React Server Components (RSC) change where your components run and what ships to the browser. Used well, they cut bundle size and simplify data fetching. Used carelessly, they blur the client/server line. Let's demystify them.
The Mental Model
A Server Component renders on the server and never ships its code to the client. A Client Component is interactive and hydrates in the browser. The boundary is explicit — you opt into the client with a directive.
// Server Component by default — runs on the server, ships zero JS.

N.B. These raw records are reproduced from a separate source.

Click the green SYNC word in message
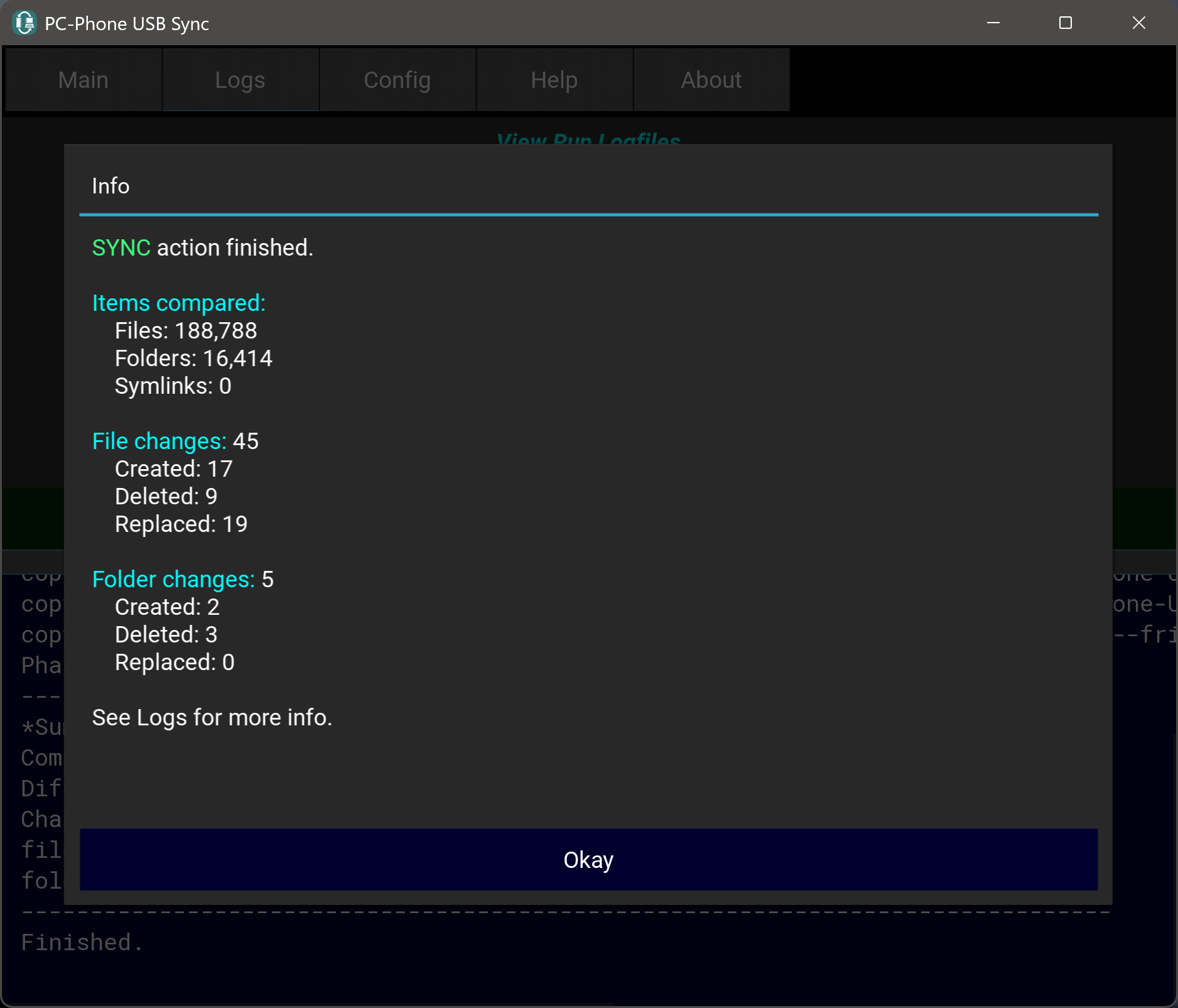 coord(121,248)
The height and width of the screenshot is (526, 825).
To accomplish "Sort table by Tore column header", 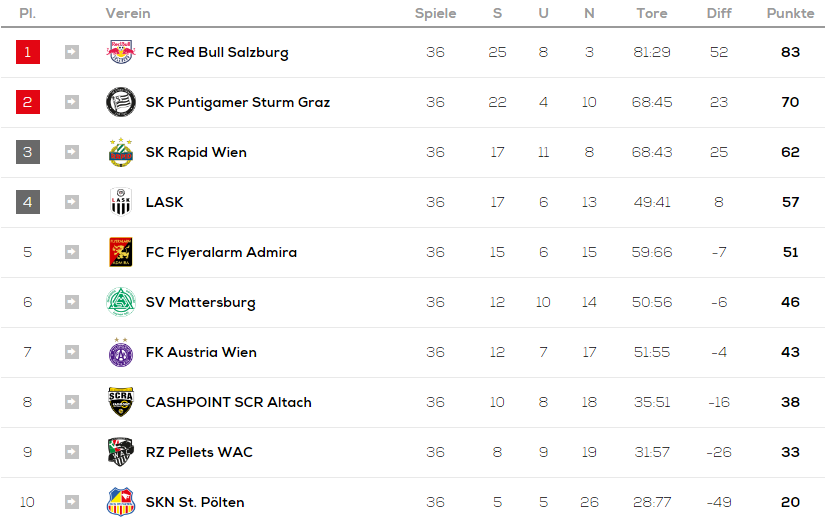I will coord(652,13).
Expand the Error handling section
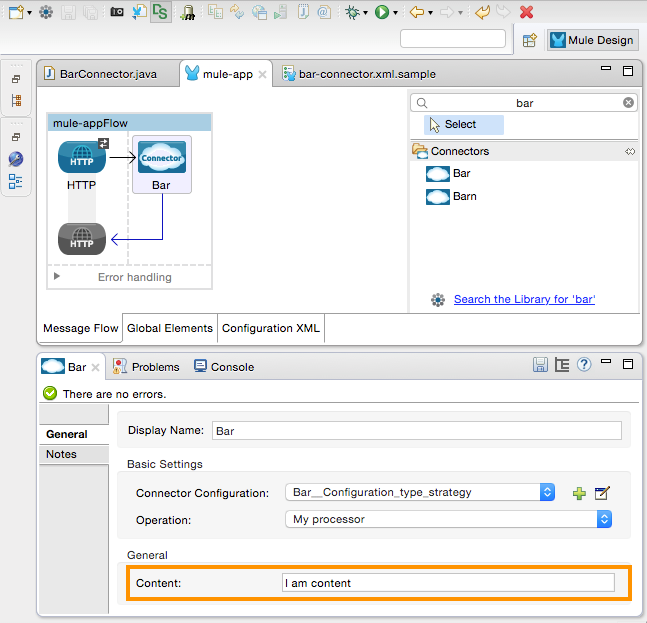647x623 pixels. coord(57,276)
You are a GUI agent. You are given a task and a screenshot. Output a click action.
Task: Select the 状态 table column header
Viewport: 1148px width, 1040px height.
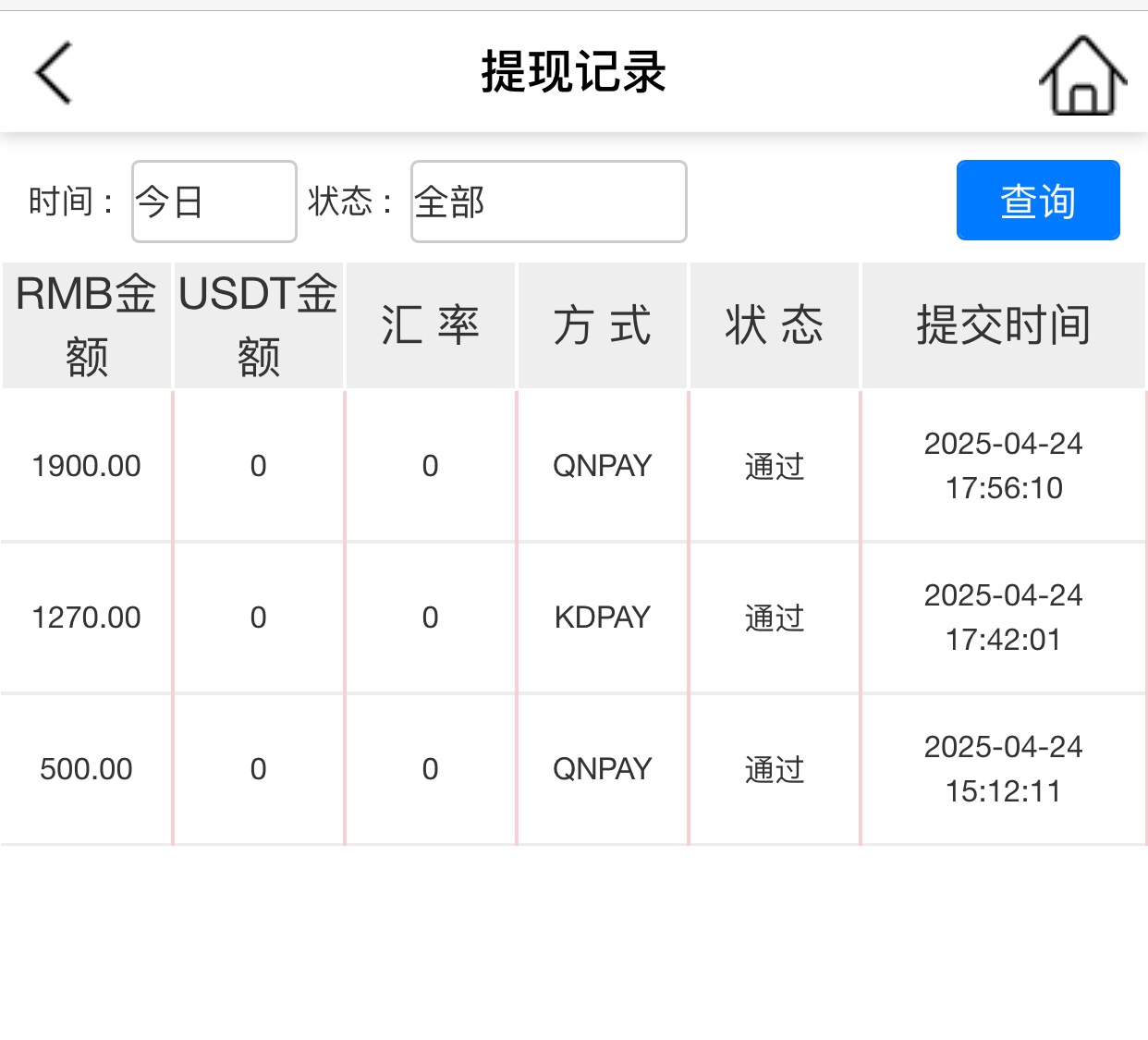tap(774, 325)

import { getPosts } from "@/lib/posts";
import { LikeButton } from "./LikeButton";
export default async function Page() {
const posts = await getPosts();
return posts.map((post) => (
<article key={post.id}>
<h2>{post.title}</h2>
<LikeButton postId={post.id} />
</article>
));
}Where the Boundary Lives
"use client";
import { useState } from "react";
export function LikeButton({ postId }: { postId: string }) {
const [liked, setLiked] = useState(false);
return <button onClick={() => setLiked((v) => !v)}>{liked ? "♥" : "♡"}</button>;
}Note
Props passed from a Server Component to a Client Component must be serializable — no functions, no class instances.
When to Reach for RSC
- Data-heavy pages where most of the tree is non-interactive.
- Reducing client bundle size on content-first routes.
- Keeping secrets and heavy dependencies on the server.
Key Takeaways
RSC is not "server-side rendering 2.0" — it's a new axis. Push interactivity to the leaves, keep the trunk on the server, and your app gets lighter almost for free.